MATERIAL FOR THIS TASK: Begin

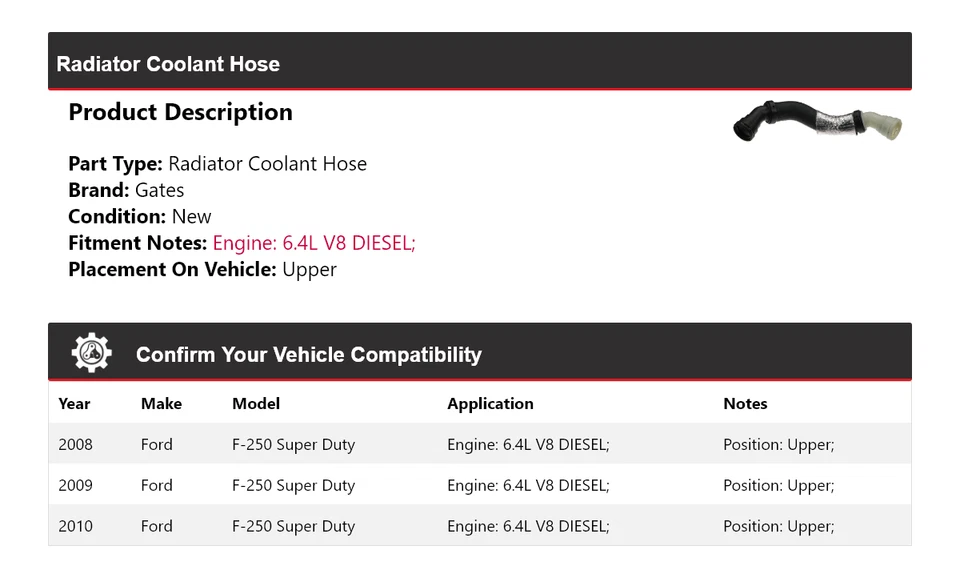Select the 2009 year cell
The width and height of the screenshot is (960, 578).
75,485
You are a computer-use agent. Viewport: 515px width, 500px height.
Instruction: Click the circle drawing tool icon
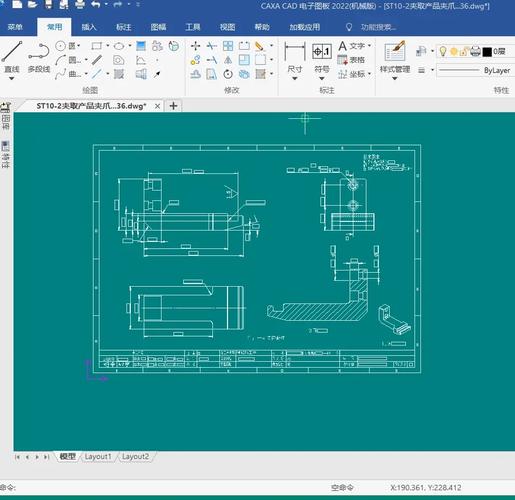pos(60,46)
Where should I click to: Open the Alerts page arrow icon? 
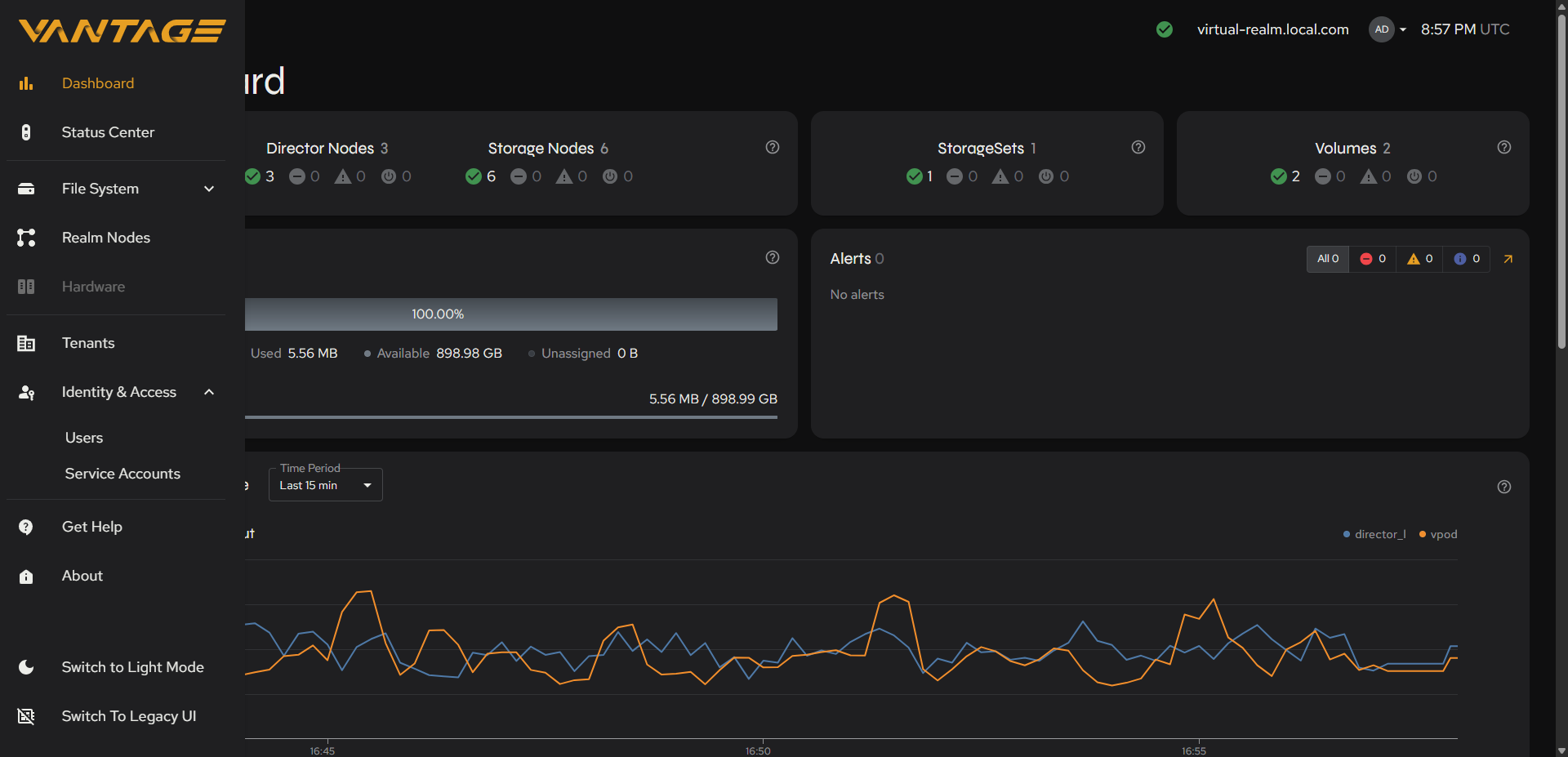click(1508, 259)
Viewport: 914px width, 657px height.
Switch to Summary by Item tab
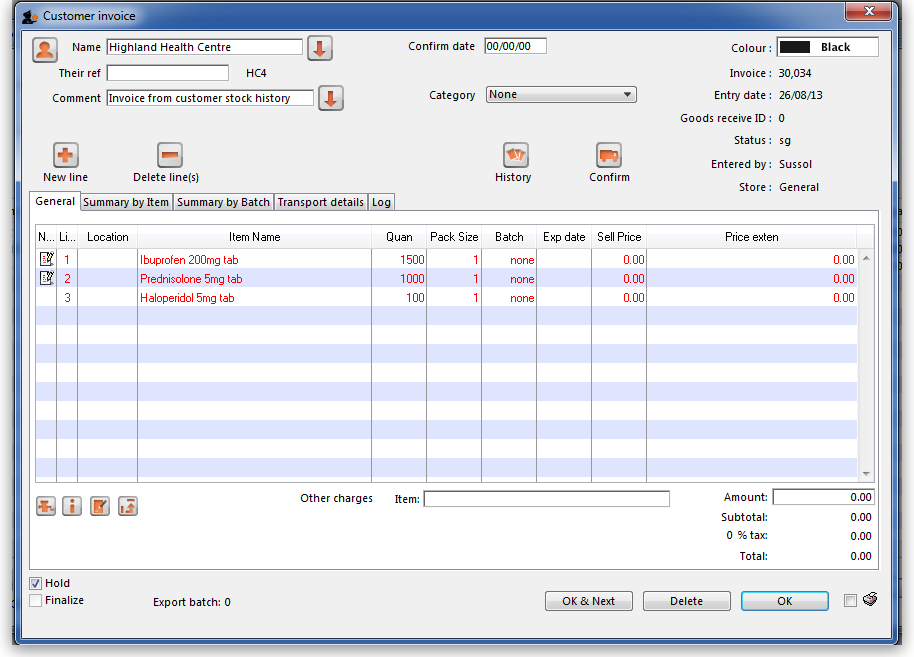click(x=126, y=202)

MATERIAL FOR THIS TASK: End
MATERIAL FOR THIS TASK: Begin

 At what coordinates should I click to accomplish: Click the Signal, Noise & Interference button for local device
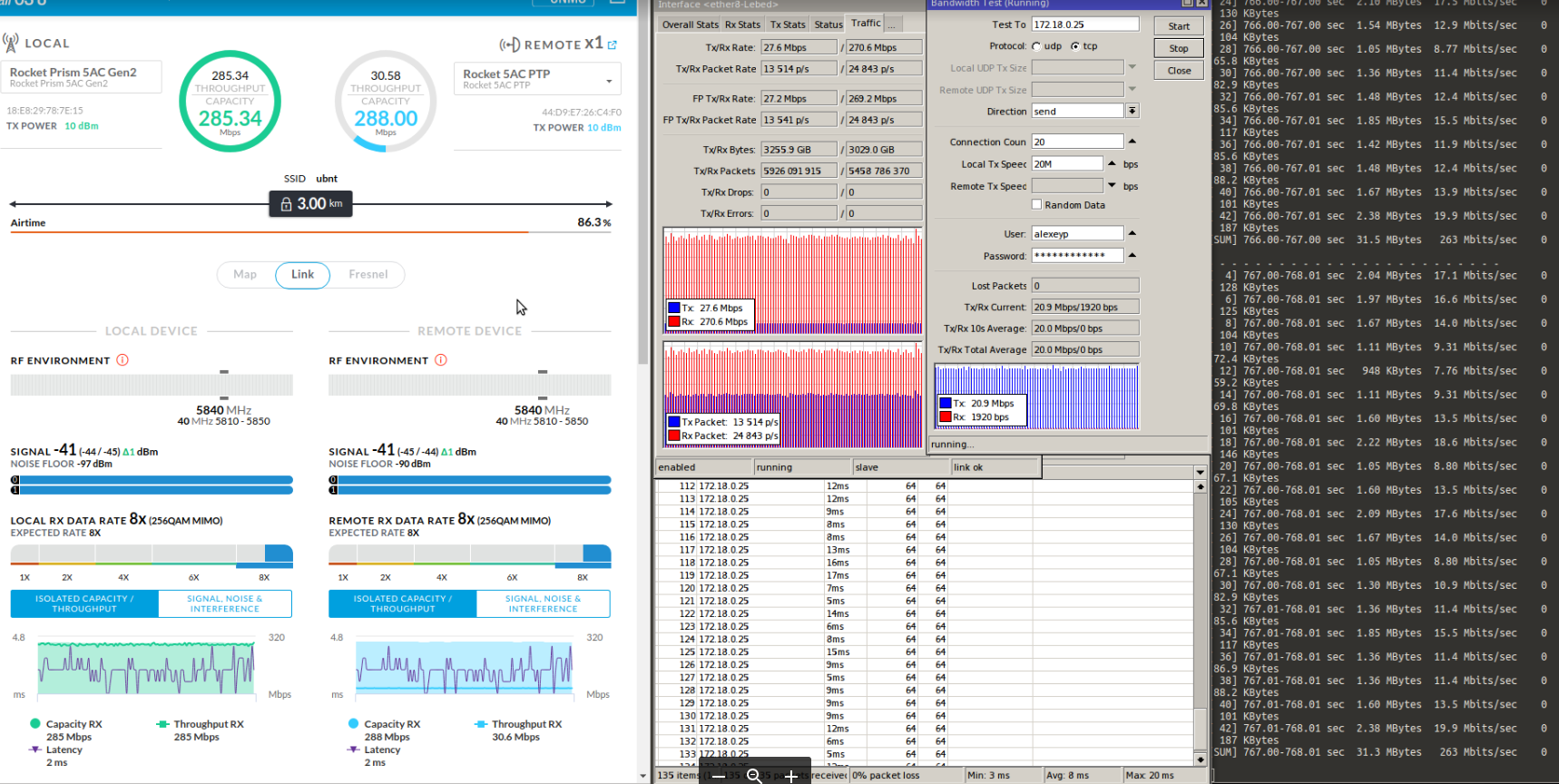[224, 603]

MATERIAL FOR THIS TASK: End
MATERIAL FOR THIS TASK: Begin

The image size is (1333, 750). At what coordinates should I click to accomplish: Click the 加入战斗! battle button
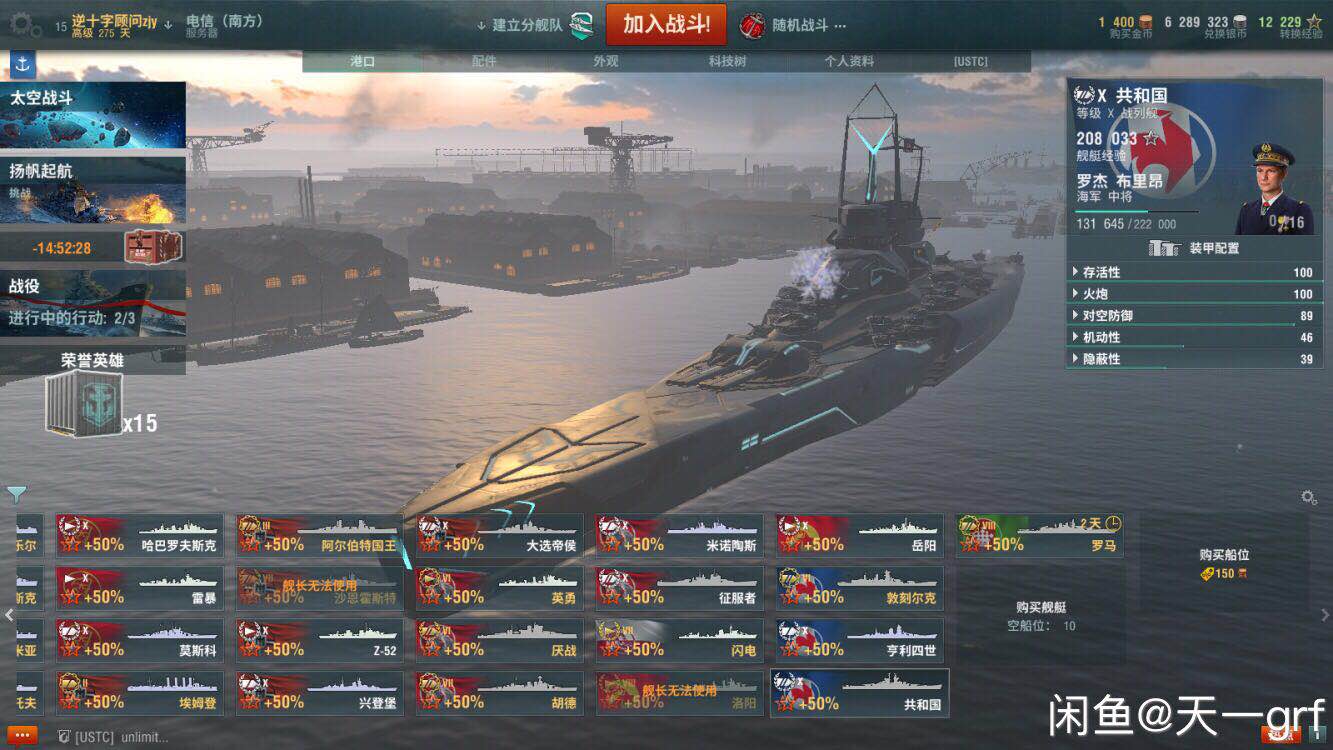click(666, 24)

MATERIAL FOR THIS TASK: End

DESCRIPTION OF THE TASK: Copy each line above that has the word "Viewport".

RESULT OF THE TASK:
You are a computer-use agent. Viewport: 515px width, 500px height.
Viewport: 914px width, 657px height.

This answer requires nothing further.